Columbia House blast from the past.

Nope, but I did yourmusic.com for a while, which was BMG. I also bought many CH and BMG CDs from used stores.
 
I was still using them in the 90's. Two CD's I know I got from them and still have are Ozzy's "No More Tears" and King's X's "Ear Candy."
 
  • Like
Reactions: Tig
Yep, I did it too, but like @LeftyTom and @Tig, I also did 8-tracks. Looking back, that was obviously a bad decision, but I was a teenager and had a beater car with a kick-ass 8-track deck. Oxymoron?

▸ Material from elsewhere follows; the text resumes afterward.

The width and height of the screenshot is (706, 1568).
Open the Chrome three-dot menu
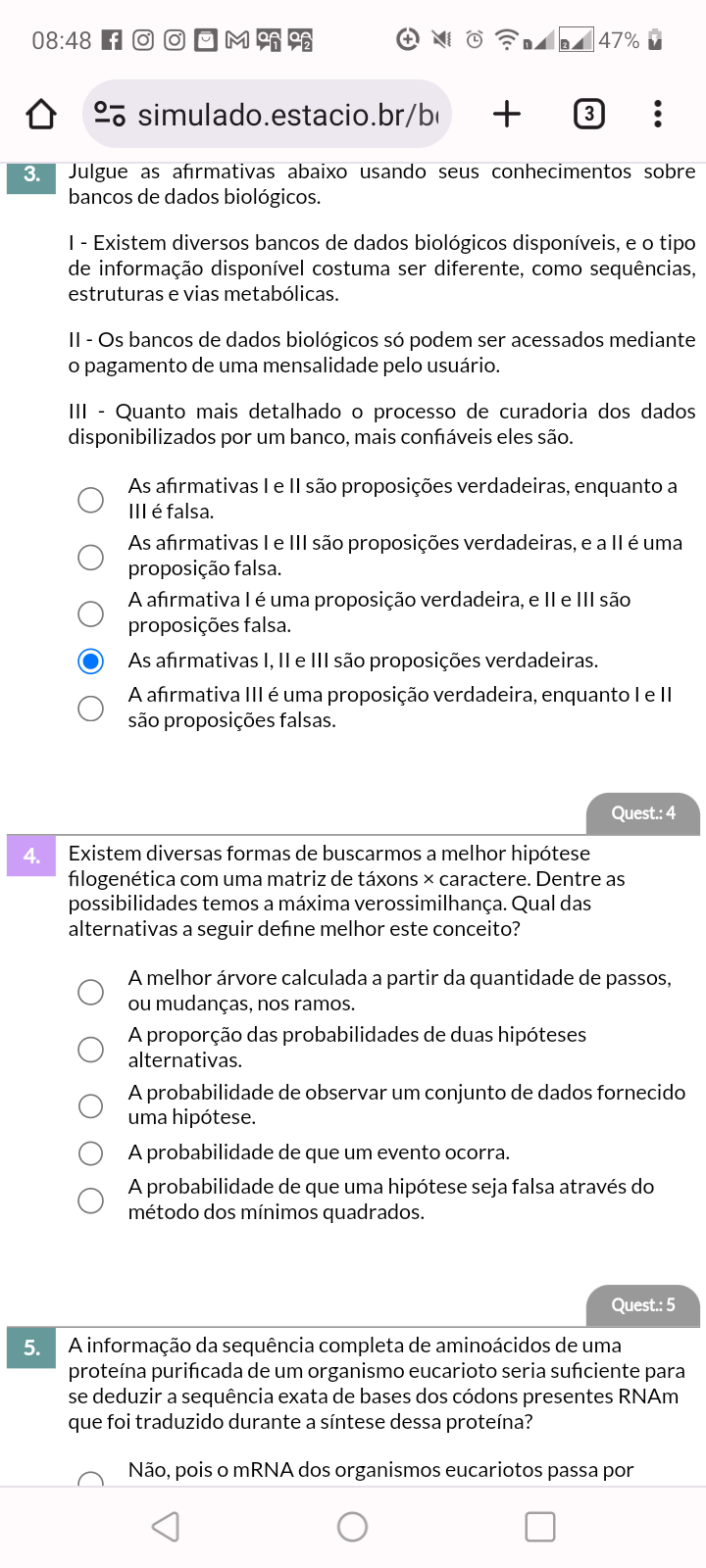658,115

A few years later while I was in college, I knew more than one person that signed up, then moved the next semester and never completed their commitment. I'm sure that happened a lot.
 
  • Like
Reactions: Tig
Iirc, "Columbia House" is in small print somewhere on the LP cover of each.
I'd be embarrassed to know how many of my vinyl LPs came from CH, and how many of those I never paid for :embarrassed:. I was hiding for years :grin:
 
  • Like
Reactions: Tig
I did back in the (original) days of vinyl. Columbia had Dylan, Simon and Garfunkel, Johnny Cash, and Pete Seeger. I seem to recall Epic Records was part of their empire so Donovan albums were also available. That was many moons ago. :old:
 
I'd be embarrassed to know how many of my vinyl LPs came from CH, and how many of those I never paid for :embarrassed:. I was hiding for years :grin:

As a yout, I didn't like sending back the monthly selections they sent, even if it sucked.

Funny how they stop sending crap when you stop paying them after a while. Paul Simon should have included this method in "50 Ways To Leave Your Lover". :grin:
 
Did that with tapes, VHS, and possibly CDs. Definitely never made up fake names to get all the freebies and never pay.
 
I did it. But when I realized how badly they fucked members on shipping I bought all my regular priced albums in one order and canceled. A friend of mine was smarter. She signed up for all those clubs under the name of a Star Trek character, got her twelve CDs, and trashed everything else they ever sent her.

In retrospect the music clubs were a sign of how amoral and clueless record labels can be. They fucked the bands, fucked the fans, and were shocked when the internet allowed everybody to turn the tables.